ValveSoftware / SteamVR-for-Linux

Issue tracker for the Linux port of SteamVR
917 stars 45 forks source link

Other Applications are getting Corrupted Visuals #183

Closed Goofybud16 closed 4 years ago

Goofybud16 commented 5 years ago

Your system information

Please describe your issue in as much detail as possible:

When playing games in SteamVR for an extended period of time with use of the SteamVR Overlay, I notice graphical corruption in other applications. For example, Solaar starts to look like

image

instead of the usual

image

The media player widget on my desktop has also had some corruption, now appearing as

image

This effects all parts of Solaar, including the tray icon, tray menu, and main application menu. Closing and reopening the window does not fix the problem, only fully restarting the effected application. On 1.2.10, I occationally get small graphical corruption in Steam, while 1.3.7 appears to effect every application and causes corrupted fonts and images. I've even had it cause my desktop background to appear corrupted at one point.

EDIT: It seems to be related to using the SteamVR overlay. I didn't use it on 1.2.10 due to stability issues (caused games to hang when closing sometimes), but started using it on Beta 1.3.7 since it no longer caused games to hang.

Steps for reproducing this issue:

  1. Open some other applications on the system
  2. Open SteamVR
  3. Open a game (I tested with VRChat)
  4. Play the game for a few hours while heavily using the Steam Overlay for Steam, Steam Chat, and Desktop mode.
Goofybud16 commented 5 years ago

After some further playtime, I think it might be related to the Steam Overlay.

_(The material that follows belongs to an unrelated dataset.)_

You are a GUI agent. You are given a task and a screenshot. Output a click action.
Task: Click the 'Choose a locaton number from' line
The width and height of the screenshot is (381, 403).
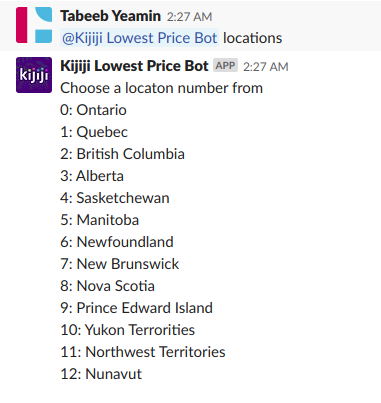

On 1.2.10, I almost never used the overlay because it would crash the game.

On 1.3.7, it usually doesn't (but occasionally does cause very poor performance) so I do use the overlay.

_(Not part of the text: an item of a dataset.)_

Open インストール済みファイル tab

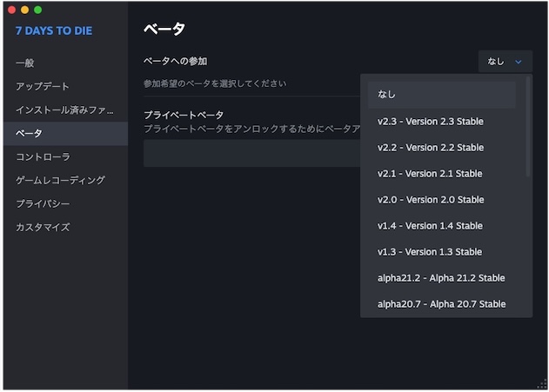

During the times when I get corrupted visuals, I have usually used the overlay (and desktop mode) many times while ingame.

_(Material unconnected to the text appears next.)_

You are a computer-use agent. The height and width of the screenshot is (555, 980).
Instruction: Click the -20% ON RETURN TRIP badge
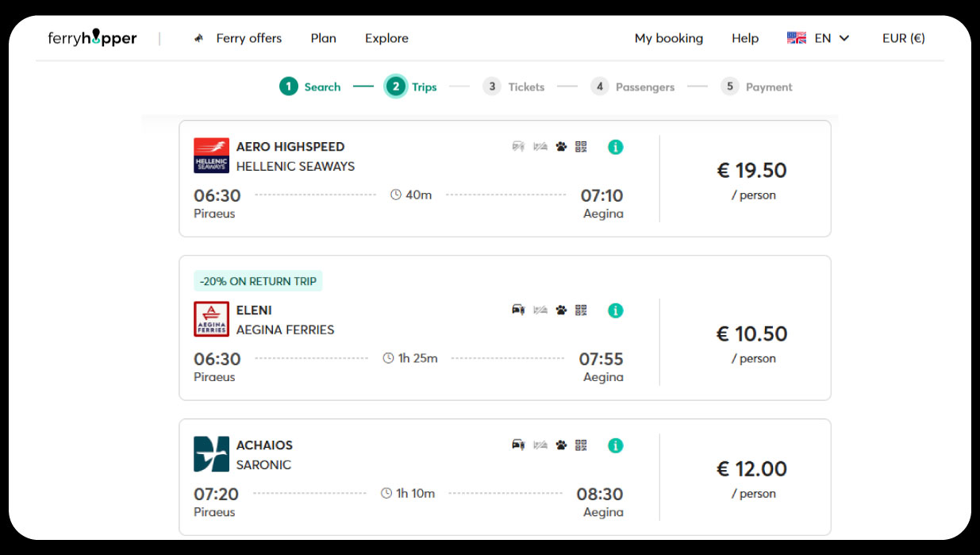[x=258, y=281]
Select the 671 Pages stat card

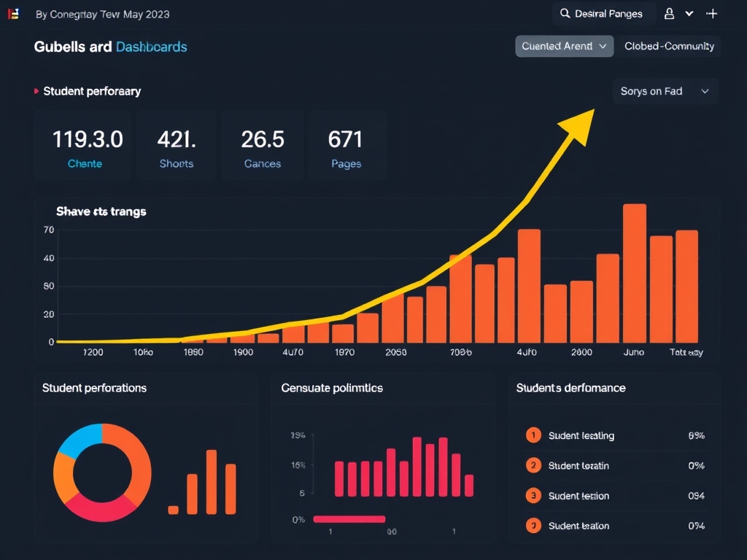(x=346, y=146)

Not completely sure that is what causes it, but that seems like it might be the cause as when I don't use the overlay at all, I don't seem to get corrupted graphics in games.

Goofybud16 commented 5 years ago

After further testing, it does seem to be related to the overlay.

I have started having an intermittent issue where after so many uses, using the overlay causes bad game performance (IE halving the framerate). I've stopped using the overlay for the most part, and since then, the graphical corruption has stopped.

Goofybud16 commented 5 years ago

I noticed this happen again with 1.3.21, but not yet with 1.3.22. It doesn't seem to be very consistent, as I can go weeks without having an issue until it suddenly corrupts a ton of stuff.

Goofybud16 commented 5 years ago

I have had it with 1.3.22 now. It is still corrupting visuals, both in and outside of the game.

image

lostgoat commented 5 years ago

Can you let us know whether the corruption is seen just on the steam client, or are other applications affected as well.

Goofybud16 commented 5 years ago

So far with 1.3.22 I have only noticed it within the game (avatars, textures, menus, etc get corrupted in VRChat), SteamVR (The empty "loading room" for when a game is lagging/loading gets corrupted, basestation/controller models get corrupted), and the Steam client.

On previous versions of SteamVR, I was seeing it in other applications as well. It would corrupt my desktop background, fonts in other applications, etc.

The corruption happens irregularly and I've had sometimes several days to a week where it didn't cause any issues, then suddenly corruption appears. The effect doesn't always seem to be consistent either; sometimes just the game and SteamVR gets corrupted, sometimes other applications do as well. I'll try to screenshot and report back if I notice anything outside of Steam/SteamVR/the current VR game getting corrupted on 1.3.22.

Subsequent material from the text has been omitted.